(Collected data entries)

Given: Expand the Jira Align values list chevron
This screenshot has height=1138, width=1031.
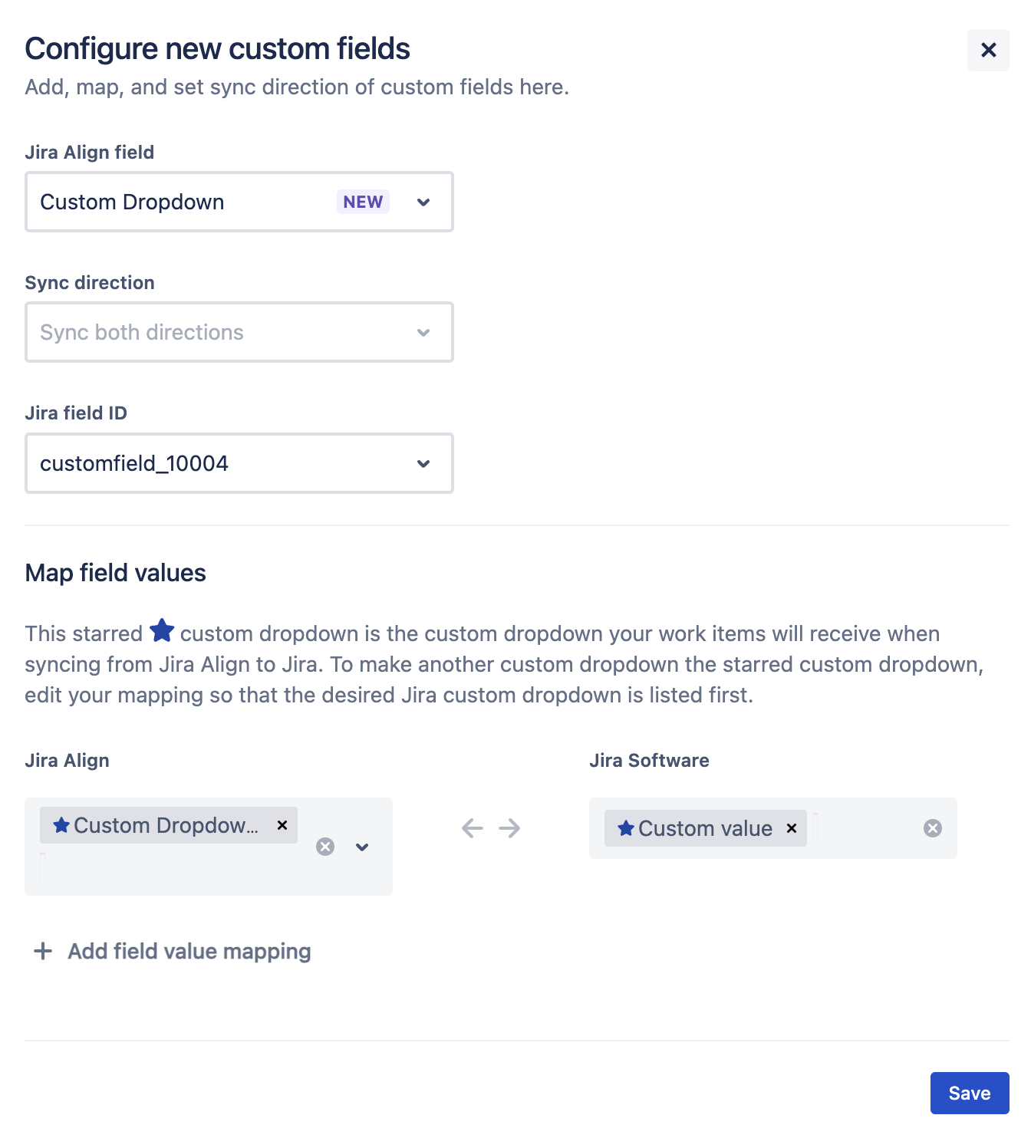Looking at the screenshot, I should (x=361, y=847).
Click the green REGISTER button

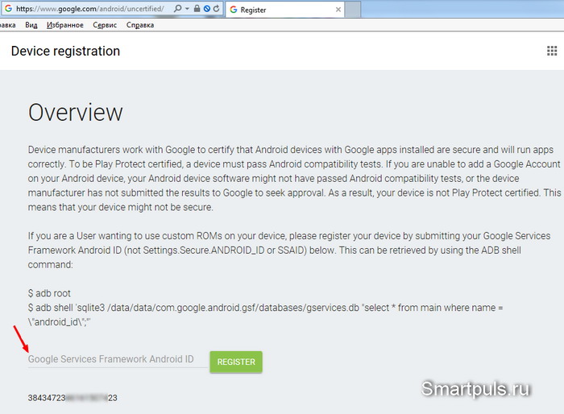pyautogui.click(x=236, y=362)
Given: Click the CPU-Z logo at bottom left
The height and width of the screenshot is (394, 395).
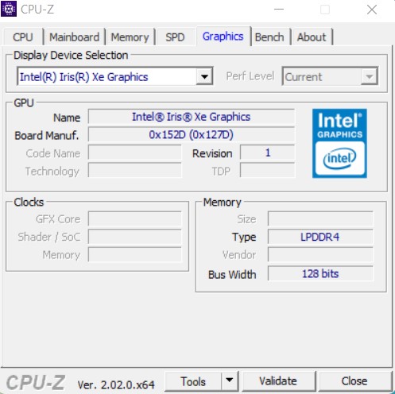Looking at the screenshot, I should click(x=36, y=383).
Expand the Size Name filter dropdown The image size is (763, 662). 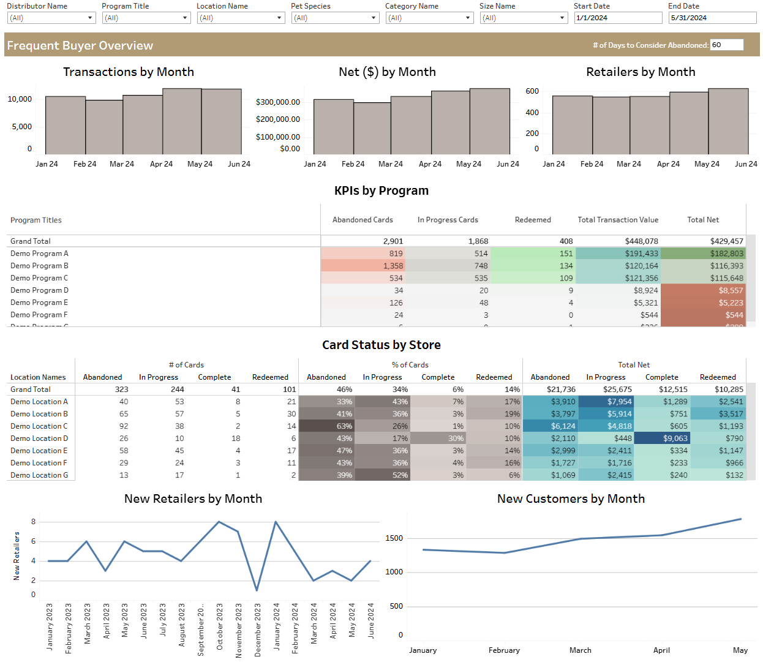pyautogui.click(x=524, y=18)
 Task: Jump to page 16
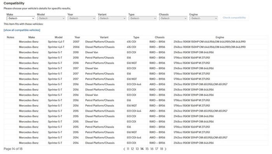click(x=152, y=149)
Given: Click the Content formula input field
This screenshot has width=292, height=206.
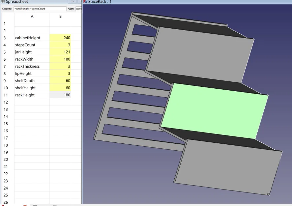Looking at the screenshot, I should coord(40,9).
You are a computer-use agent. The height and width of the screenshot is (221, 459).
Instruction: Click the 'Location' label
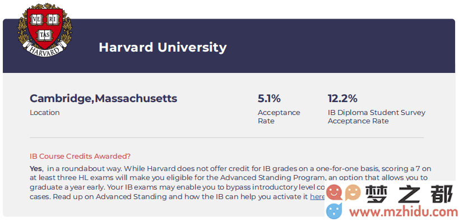44,113
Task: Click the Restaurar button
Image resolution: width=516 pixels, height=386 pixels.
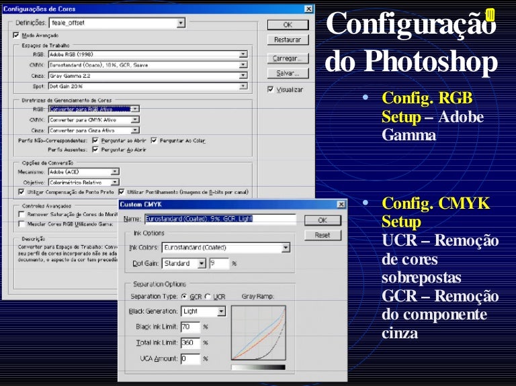Action: tap(288, 40)
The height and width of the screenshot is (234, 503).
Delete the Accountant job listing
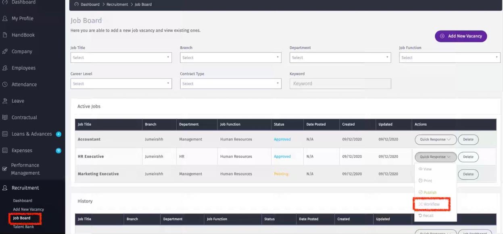tap(468, 140)
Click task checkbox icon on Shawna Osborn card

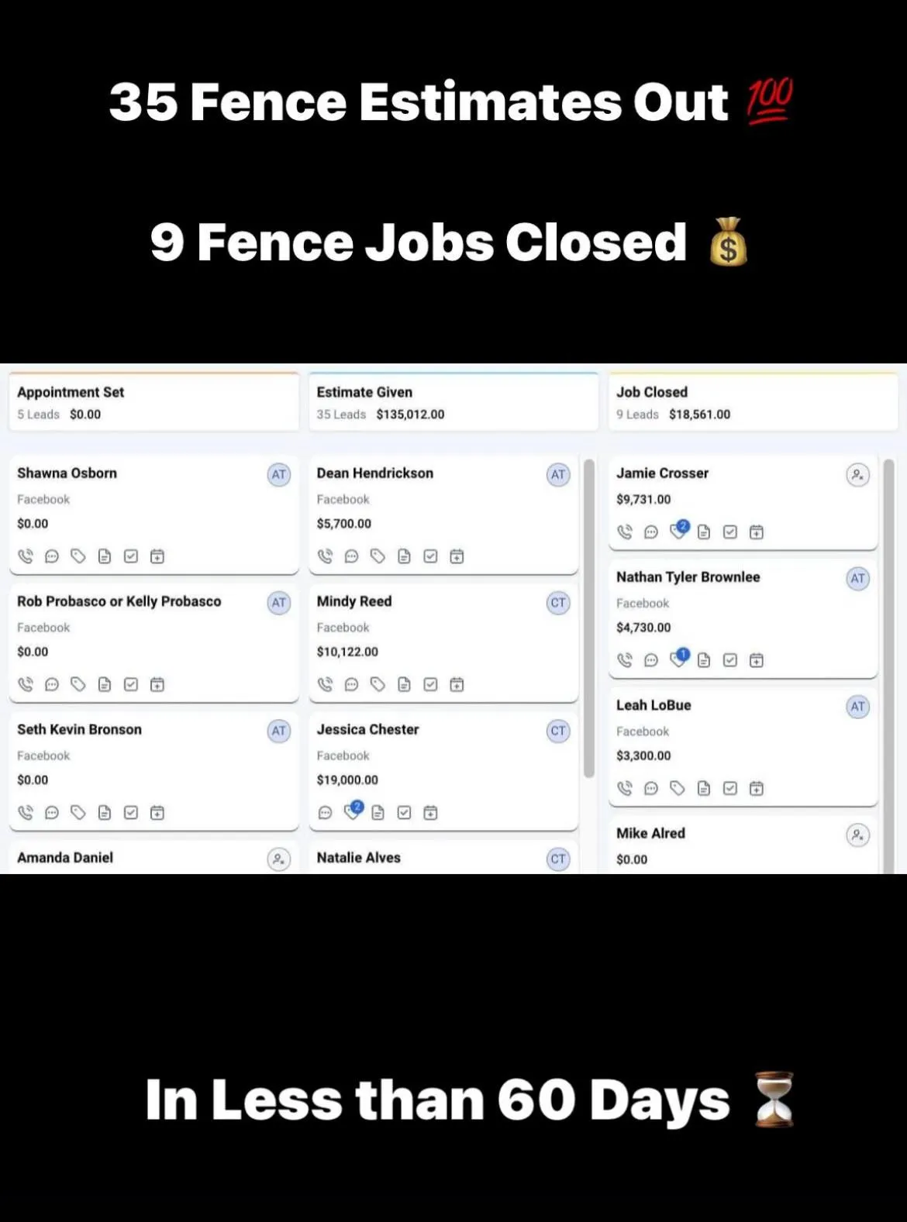click(x=131, y=556)
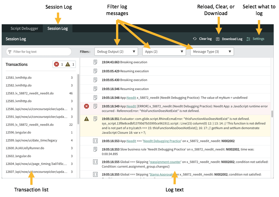Click the warning triangle on Evaluator message
Screen dimensions: 279x197
[86, 119]
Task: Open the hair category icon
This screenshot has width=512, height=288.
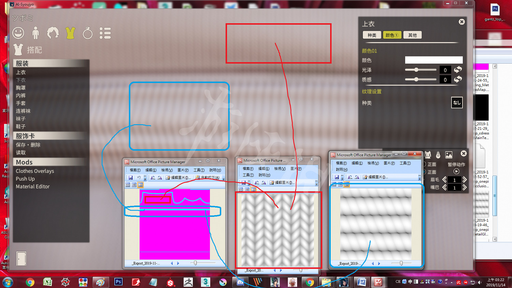Action: 53,33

What is expected: Leave the pictures out, then output exactly the lines from the "Task: Open the hair category icon" line through the end of the records above, and no others.

Written answer:
Task: Open the hair category icon
This screenshot has width=512, height=288.
Action: 53,33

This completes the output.